____ Material to process

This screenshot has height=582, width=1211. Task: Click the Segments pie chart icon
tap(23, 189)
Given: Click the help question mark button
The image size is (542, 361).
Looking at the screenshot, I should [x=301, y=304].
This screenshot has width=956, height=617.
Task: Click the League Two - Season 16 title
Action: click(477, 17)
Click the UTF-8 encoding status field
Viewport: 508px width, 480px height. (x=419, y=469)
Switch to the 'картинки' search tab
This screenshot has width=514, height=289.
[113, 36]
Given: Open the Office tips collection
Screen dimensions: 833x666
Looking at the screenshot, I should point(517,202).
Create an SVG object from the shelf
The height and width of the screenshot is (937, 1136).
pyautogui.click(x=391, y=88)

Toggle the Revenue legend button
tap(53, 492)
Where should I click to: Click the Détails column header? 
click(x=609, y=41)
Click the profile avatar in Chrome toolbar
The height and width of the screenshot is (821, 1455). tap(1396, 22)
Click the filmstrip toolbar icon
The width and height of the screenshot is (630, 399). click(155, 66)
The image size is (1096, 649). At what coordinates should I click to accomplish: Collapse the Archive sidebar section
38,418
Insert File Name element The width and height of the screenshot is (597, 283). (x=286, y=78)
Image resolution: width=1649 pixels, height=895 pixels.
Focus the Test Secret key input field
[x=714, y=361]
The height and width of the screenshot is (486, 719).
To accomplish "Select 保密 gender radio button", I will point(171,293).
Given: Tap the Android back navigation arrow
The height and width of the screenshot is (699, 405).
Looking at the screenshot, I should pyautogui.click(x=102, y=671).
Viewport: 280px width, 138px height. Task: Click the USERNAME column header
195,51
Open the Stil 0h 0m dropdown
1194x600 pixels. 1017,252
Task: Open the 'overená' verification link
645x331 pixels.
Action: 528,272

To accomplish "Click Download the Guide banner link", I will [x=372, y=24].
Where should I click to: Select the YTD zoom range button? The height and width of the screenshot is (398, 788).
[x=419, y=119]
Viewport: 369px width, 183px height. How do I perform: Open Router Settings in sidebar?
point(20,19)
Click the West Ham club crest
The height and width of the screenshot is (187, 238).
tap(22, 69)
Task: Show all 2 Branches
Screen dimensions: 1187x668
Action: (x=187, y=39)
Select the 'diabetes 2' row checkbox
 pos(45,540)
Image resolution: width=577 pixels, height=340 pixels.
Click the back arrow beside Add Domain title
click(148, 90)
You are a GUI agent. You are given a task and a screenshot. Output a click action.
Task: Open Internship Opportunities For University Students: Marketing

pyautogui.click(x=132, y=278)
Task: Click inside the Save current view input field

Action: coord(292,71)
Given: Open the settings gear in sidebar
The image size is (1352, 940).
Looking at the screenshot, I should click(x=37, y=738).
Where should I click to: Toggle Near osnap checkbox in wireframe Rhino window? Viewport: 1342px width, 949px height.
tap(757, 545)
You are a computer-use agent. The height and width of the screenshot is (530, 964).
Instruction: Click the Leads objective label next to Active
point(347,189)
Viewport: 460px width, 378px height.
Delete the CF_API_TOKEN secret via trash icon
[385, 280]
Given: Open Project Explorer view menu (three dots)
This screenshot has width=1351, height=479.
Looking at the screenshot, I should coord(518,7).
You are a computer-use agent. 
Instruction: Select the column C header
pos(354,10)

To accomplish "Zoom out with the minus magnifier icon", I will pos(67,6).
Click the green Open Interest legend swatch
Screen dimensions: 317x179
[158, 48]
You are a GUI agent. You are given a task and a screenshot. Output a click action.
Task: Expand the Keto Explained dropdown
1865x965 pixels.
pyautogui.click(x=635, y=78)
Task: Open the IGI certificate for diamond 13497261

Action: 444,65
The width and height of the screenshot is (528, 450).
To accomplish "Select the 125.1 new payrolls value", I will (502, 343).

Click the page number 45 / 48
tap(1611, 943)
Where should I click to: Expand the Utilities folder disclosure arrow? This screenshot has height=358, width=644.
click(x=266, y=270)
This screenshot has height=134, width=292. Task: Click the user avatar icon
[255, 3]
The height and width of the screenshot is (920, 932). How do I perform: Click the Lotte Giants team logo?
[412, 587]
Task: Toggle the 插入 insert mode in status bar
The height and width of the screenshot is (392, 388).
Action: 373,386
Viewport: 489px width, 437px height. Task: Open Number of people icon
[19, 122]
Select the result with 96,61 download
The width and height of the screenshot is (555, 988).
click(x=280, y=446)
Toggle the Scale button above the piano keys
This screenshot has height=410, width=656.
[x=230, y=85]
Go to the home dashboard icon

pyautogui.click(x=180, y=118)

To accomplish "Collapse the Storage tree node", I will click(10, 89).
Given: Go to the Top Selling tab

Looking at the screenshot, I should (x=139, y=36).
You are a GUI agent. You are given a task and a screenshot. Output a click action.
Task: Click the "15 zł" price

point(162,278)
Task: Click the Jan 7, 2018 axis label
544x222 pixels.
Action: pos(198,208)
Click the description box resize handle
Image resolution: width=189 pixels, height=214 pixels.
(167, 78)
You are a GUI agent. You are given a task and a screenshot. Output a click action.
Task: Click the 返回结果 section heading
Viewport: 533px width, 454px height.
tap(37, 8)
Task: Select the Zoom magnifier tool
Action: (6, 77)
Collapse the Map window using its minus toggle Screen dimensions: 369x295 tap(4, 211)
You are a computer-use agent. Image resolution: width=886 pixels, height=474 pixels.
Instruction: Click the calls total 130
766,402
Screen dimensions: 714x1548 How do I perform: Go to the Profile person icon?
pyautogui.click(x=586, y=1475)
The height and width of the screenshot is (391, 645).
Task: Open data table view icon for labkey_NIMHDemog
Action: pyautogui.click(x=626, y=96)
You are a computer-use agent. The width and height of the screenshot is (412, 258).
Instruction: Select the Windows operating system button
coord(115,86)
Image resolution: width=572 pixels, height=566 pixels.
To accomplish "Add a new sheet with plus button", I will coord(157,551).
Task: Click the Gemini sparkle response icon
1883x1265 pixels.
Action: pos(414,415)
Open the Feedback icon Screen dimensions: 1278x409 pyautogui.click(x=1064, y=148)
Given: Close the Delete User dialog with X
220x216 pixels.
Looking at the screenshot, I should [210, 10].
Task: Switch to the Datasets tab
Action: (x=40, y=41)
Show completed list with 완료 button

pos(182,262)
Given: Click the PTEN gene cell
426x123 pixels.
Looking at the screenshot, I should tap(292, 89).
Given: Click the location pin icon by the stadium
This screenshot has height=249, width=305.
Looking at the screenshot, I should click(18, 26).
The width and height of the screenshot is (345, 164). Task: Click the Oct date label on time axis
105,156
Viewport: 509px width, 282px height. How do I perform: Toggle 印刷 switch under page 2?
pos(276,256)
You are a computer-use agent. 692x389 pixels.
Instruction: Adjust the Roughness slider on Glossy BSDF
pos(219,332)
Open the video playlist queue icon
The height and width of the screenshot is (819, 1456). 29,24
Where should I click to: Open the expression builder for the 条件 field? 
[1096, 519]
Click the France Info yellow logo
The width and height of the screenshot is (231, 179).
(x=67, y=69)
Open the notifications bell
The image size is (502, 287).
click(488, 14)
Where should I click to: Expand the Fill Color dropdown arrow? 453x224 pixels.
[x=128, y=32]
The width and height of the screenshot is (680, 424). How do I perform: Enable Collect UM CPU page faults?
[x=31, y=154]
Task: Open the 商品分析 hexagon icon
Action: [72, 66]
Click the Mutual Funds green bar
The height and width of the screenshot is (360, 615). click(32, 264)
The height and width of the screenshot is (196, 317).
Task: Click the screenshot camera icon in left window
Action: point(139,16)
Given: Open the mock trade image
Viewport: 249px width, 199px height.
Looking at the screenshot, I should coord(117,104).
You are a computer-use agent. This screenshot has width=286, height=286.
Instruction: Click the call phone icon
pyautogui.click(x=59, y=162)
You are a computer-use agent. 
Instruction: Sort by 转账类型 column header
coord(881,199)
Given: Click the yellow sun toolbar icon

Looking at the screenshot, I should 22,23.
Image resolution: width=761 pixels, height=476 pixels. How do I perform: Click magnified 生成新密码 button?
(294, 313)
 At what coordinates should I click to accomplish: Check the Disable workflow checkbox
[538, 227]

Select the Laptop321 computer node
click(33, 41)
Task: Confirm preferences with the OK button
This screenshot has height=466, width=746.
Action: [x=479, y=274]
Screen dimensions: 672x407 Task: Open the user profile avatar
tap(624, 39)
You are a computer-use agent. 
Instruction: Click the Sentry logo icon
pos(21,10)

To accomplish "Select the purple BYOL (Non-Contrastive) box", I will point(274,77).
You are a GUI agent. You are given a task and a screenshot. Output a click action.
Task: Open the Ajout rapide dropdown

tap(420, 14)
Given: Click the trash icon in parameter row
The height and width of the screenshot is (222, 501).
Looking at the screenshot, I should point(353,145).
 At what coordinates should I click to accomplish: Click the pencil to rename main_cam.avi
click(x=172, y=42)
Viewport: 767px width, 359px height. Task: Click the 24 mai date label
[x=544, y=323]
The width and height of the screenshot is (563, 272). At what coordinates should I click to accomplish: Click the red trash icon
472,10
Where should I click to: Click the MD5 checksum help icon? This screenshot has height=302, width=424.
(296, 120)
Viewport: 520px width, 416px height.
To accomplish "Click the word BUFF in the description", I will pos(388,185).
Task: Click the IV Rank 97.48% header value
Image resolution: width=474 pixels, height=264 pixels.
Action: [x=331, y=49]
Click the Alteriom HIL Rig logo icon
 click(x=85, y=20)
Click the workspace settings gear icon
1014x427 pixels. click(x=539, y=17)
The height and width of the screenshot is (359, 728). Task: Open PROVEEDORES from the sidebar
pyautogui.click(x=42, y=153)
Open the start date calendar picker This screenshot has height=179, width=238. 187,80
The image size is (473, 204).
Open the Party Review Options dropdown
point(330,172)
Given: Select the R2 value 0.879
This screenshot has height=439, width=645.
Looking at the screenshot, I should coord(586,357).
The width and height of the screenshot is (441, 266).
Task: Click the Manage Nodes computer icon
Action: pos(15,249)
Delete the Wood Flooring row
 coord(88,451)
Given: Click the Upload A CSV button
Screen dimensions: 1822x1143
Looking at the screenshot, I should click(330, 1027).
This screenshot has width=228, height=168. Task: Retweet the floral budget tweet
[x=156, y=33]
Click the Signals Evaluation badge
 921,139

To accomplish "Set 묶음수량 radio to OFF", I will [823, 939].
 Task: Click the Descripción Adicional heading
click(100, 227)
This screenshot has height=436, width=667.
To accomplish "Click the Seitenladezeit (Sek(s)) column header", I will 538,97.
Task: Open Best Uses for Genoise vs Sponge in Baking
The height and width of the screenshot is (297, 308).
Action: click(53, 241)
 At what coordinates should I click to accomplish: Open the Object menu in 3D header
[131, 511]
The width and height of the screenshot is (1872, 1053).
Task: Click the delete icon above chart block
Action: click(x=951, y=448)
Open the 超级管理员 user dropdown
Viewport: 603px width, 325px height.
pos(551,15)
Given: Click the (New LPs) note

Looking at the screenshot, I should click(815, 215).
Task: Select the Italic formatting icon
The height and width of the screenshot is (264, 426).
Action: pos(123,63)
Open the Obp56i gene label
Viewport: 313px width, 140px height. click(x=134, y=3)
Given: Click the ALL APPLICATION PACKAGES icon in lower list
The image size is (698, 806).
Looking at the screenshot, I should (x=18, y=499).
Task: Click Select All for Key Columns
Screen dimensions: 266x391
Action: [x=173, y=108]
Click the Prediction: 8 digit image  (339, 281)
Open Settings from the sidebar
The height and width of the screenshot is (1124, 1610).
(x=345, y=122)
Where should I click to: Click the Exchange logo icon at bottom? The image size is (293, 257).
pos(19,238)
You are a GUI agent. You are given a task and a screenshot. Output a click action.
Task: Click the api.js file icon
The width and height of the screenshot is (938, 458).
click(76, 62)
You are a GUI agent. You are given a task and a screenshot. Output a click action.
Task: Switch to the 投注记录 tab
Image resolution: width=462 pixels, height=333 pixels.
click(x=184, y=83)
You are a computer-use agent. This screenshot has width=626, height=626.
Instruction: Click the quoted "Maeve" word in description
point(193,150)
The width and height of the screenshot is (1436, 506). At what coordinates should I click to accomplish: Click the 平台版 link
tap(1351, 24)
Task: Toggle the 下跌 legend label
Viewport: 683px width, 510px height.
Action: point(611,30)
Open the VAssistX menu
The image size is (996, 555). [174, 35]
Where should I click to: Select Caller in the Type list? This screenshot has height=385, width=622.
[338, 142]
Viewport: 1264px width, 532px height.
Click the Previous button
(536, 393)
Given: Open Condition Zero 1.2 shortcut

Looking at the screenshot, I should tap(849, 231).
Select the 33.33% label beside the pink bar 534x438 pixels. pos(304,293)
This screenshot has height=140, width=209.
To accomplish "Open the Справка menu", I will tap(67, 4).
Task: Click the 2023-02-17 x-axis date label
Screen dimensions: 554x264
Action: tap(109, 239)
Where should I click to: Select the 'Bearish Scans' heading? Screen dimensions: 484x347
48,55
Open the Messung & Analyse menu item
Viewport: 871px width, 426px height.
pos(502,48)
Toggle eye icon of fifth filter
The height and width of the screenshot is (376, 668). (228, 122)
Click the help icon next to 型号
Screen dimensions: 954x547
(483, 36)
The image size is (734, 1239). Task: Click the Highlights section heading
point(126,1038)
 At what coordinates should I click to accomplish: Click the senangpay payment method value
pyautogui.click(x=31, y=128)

________

== What you need to do ==
Your task for the entries above: copy exactly the span starting with the line with "Where should I click to: Select Caller" and going on through the line with "This screenshot has height=140, width=209.", both lines included, and nothing else.

== Reply ==
Where should I click to: Select Caller in the Type list? This screenshot has height=385, width=622.
[338, 142]
Viewport: 1264px width, 532px height.
Click the Previous button
(536, 393)
Given: Open Condition Zero 1.2 shortcut

Looking at the screenshot, I should tap(849, 231).
Select the 33.33% label beside the pink bar 534x438 pixels. pos(304,293)
This screenshot has height=140, width=209.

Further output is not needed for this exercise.